Extracted data entries:
--------

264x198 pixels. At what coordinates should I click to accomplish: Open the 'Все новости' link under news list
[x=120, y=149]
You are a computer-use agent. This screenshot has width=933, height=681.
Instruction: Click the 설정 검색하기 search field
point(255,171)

--------

**Exercise description:**
Rewrite the stretch from the line containing "You are a computer-use" through the end of the lines, replacing "search field" with "input box" and leaving everything else unchanged.

**Written reply:**
You are a computer-use agent. This screenshot has width=933, height=681.
Instruction: Click the 설정 검색하기 input box
point(255,171)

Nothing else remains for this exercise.